Juan Ignacio Oliva Cruz

  • Multiculturalism, viewed as a positive influence in the intercultural dialogue between opposite discourses, has created specific categories of writing, according to class, gender or race issues. The diverse focalizations applied in the gaze of the other transcend monologic analyses and enrich square-minded ideologies. Thus, taking into account the intersections of power-approach and subalternity, this paper tries to discover the new Englishness brought by some women writers with South-Asian origins living in Canada or the U.S. (that is, the first world) under a threefolded perspective: the first world-third world confrontation, the Saidian orientalist domination and the gendered imbalance.

    Authors like Surjeet Kalsey, Himani Bannerji, Lakshmi Gill, will also be compared with other Indo-Canadian and Indo-American writers (Barati Mukherjee, Uma Parameswaran, Suniti Namjoshi...) to guess if the Indo-Canadian gaze has something to do with the other hyphenated, and presumably similar, literary constructions of transculturalism. Books like Her Mother’s Ashes.

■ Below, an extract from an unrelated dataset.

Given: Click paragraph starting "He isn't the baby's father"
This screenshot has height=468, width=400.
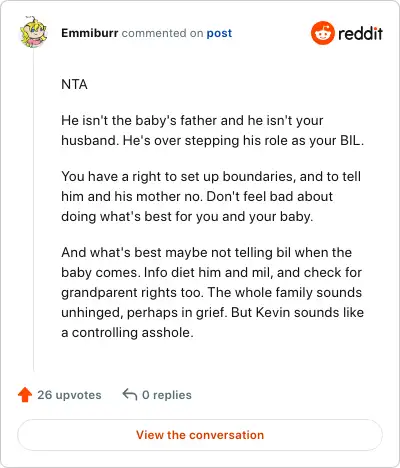Looking at the screenshot, I should pos(213,130).

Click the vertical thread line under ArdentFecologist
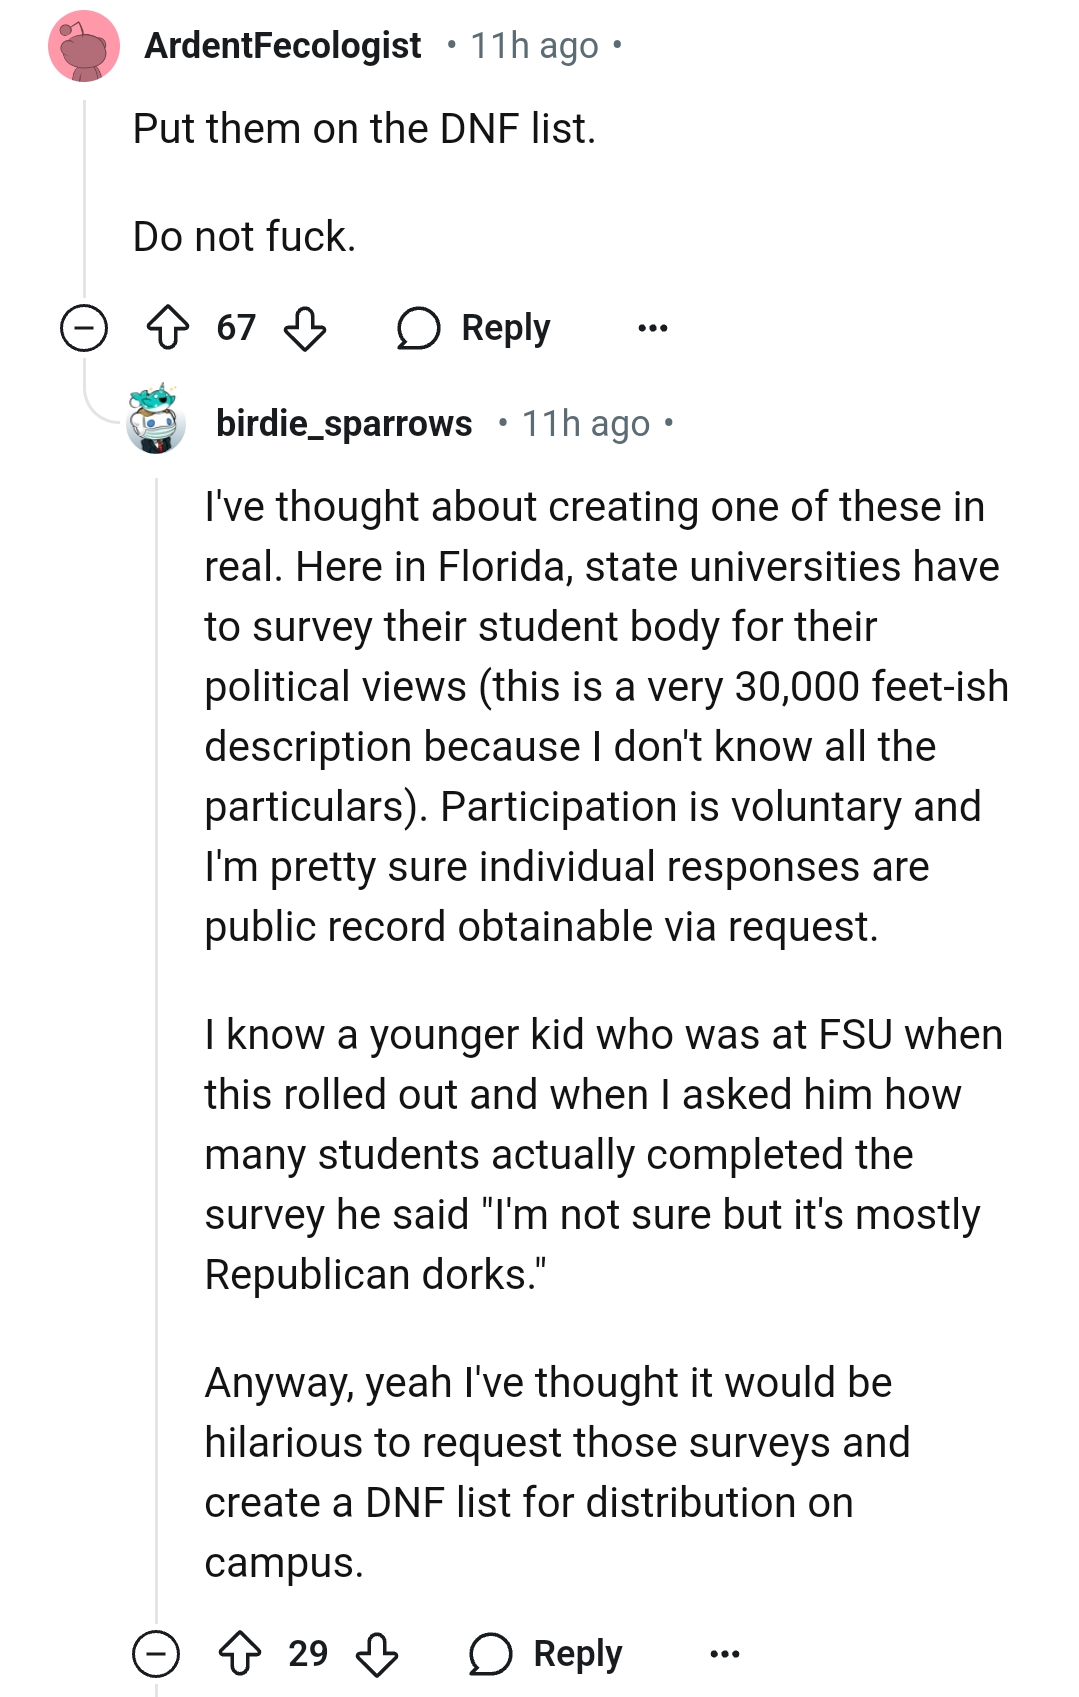click(84, 200)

Stories by South Asian Women in Canada and the United States (1994), and Her Mother’s Ashes 2.

    More Stories by South Asian Women in Canada and the United States (1998) will be analyzed under the perspective of finding similarities and divergences on the construction of a feminine identity derived from the plurality of their origins and of their vital experience on migration, dislocation and exile.